[PATCH v2] lockdown,selinux: avoid bogus SELinux lockdown permission checks

Paul Moore paul at paul-moore.com
Thu Jun 3 17:46:31 UTC 2021

On Wed, Jun 2, 2021 at 9:40 AM Ondrej Mosnacek <omosnace at redhat.com> wrote:
> On Fri, May 28, 2021 at 3:37 AM Paul Moore <paul at paul-moore.com> wrote:
> > On Mon, May 17, 2021 at 5:22 AM Ondrej Mosnacek <omosnace at redhat.com> wrote:
> > >
> > > Commit 59438b46471a ("security,lockdown,selinux: implement SELinux
> > > lockdown") added an implementation of the locked_down LSM hook to
> > > SELinux, with the aim to restrict which domains are allowed to perform
> > > operations that would breach lockdown.
> > >
> > > However, in several places the security_locked_down() hook is called in
> > > situations where the current task isn't doing any action that would
> > > directly breach lockdown, leading to SELinux checks that are basically
> > > bogus.
> > >
> > > Since in most of these situations converting the callers such that
> > > security_locked_down() is called in a context where the current task
> > > would be meaningful for SELinux is impossible or very non-trivial (and
> > > could lead to TOCTOU issues for the classic Lockdown LSM
> > > implementation), fix this by modifying the hook to accept a struct cred
> > > pointer as argument, where NULL will be interpreted as a request for a
> > > "global", task-independent lockdown decision only.

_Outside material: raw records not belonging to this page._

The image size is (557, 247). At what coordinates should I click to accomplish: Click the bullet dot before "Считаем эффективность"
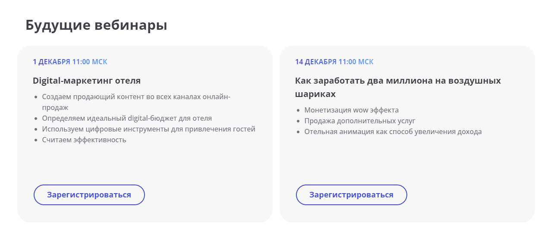pos(36,140)
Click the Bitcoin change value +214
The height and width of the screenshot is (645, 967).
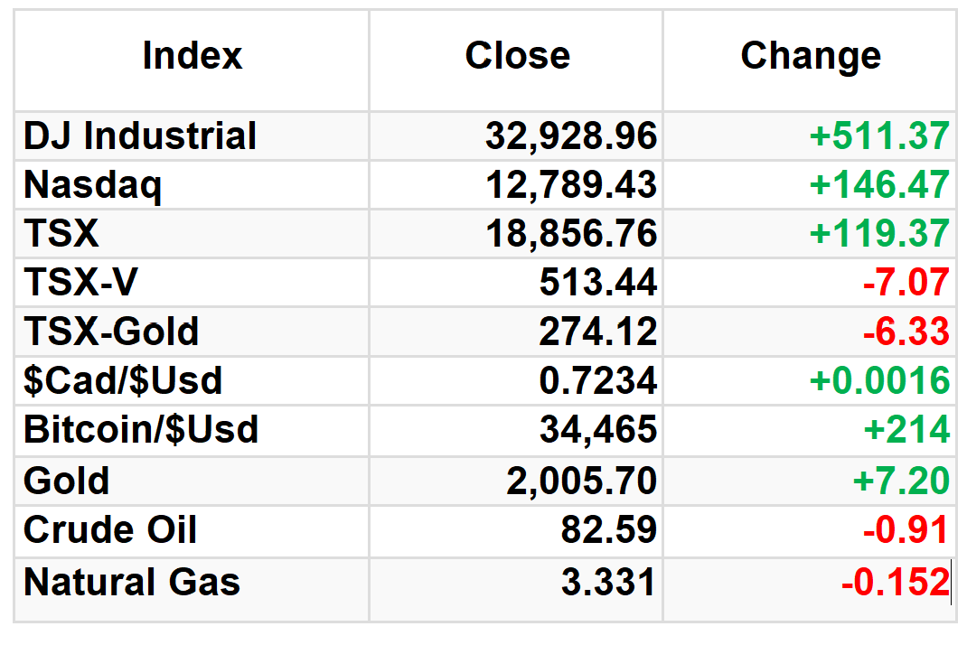click(x=906, y=430)
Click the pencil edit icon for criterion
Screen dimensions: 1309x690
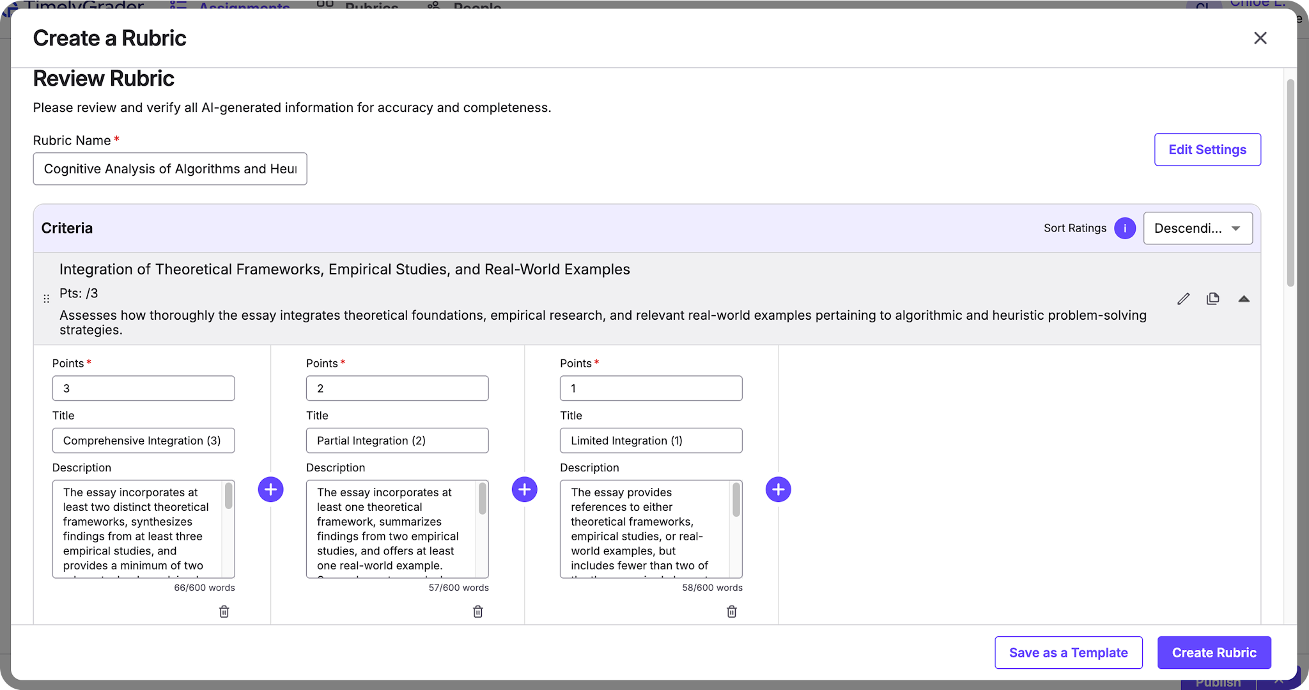1183,299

Then modify SELinux
> > > to ignore calls with cred == NULL.
> >
> > I'm not overly excited about skipping the access check when cred is
> > NULL.  Based on the description and the little bit that I've dug into
> > thus far it looks like using SECINITSID_KERNEL as the subject would be
> > much more appropriate.  *Something* (the kernel in most of the
> > relevant cases it looks like) is requesting that a potentially
> > sensitive disclosure be made, and ignoring it seems like the wrong
> > thing to do.  Leaving the access control intact also provides a nice
> > avenue to audit these requests should users want to do that.
> >
> > Those users that generally don't care can grant kernel_t all the
> > necessary permissions without much policy.
> Seems kind of pointless to me, but it's a relatively simple change to
> do a check against SECINITSID_KERNEL, so I don't mind doing it like
> that.

It's not pointless, the granularity isn't as great as one would like,
but it doesn't mean it is pointless.  *Someone* is acting, in this
case it just happens to be the kernel.  It is likely the most admins
and policy developers will not care, but some might, and we should
enable that.

> > > Since most callers will just want to pass current_cred() as the cred
> > > parameter, rename the hook to security_cred_locked_down() and provide
> > > the original security_locked_down() function as a simple wrapper around
> > > the new hook.
> >
> > I know you and Casey went back and forth on this in v1, but I agree
> > with Casey that having two LSM hooks here is a mistake.  I know it
> > makes backports hard, but spoiler alert: maintaining complex software
> > over any non-trivial period of time is hard, reeeeally hard sometimes
> > ;)
> Do you mean having two slots in lsm_hook_defs.h or also having two
> security_*() functions? (It's not clear to me if you're just
> reiterating disagreement with v1 or if you dislike the simplified v2
> as well.)

To be clear I don't think there should be two functions for this, just
make whatever changes are necessary to the existing
security_locked_down() LSM hook.  Yes, the backport is hard.  Yes, it
will touch a lot of code.  Yes, those are lame excuses to not do the
right thing.

> > > The callers migrated to the new hook, passing NULL as cred:
> > > 1. arch/powerpc/xmon/xmon.c
> > >      Here the hook seems to be called from non-task context and is only
> > >      used for redacting some sensitive values from output sent to
> > >      userspace.
> >
> > This definitely sounds like kernel_t based on the description above.
> Here I'm a little concerned that the hook might be called from some
> unusual interrupt, which is not masked by spin_lock_irqsave()... We
> ran into this with PMI (Platform Management Interrupt) before, see
> commit 5ae5fbd21079 ("powerpc/perf: Fix handling of privilege level
> checks in perf interrupt context"). While I can't see anything that
> would suggest something like this happening here, the whole thing is
> so foreign to me that I'm wary of making assumptions :)
> @Michael/PPC devs, can you confirm to us that xmon_is_locked_down() is
> only called from normal syscall/interrupt context (as opposed to
> something tricky like PMI)?

You did submit the code change so I assumed you weren't concerned
about it :)  If it is a bad hook placement that is something else

Hopefully we'll get some guidance from the PPC folks.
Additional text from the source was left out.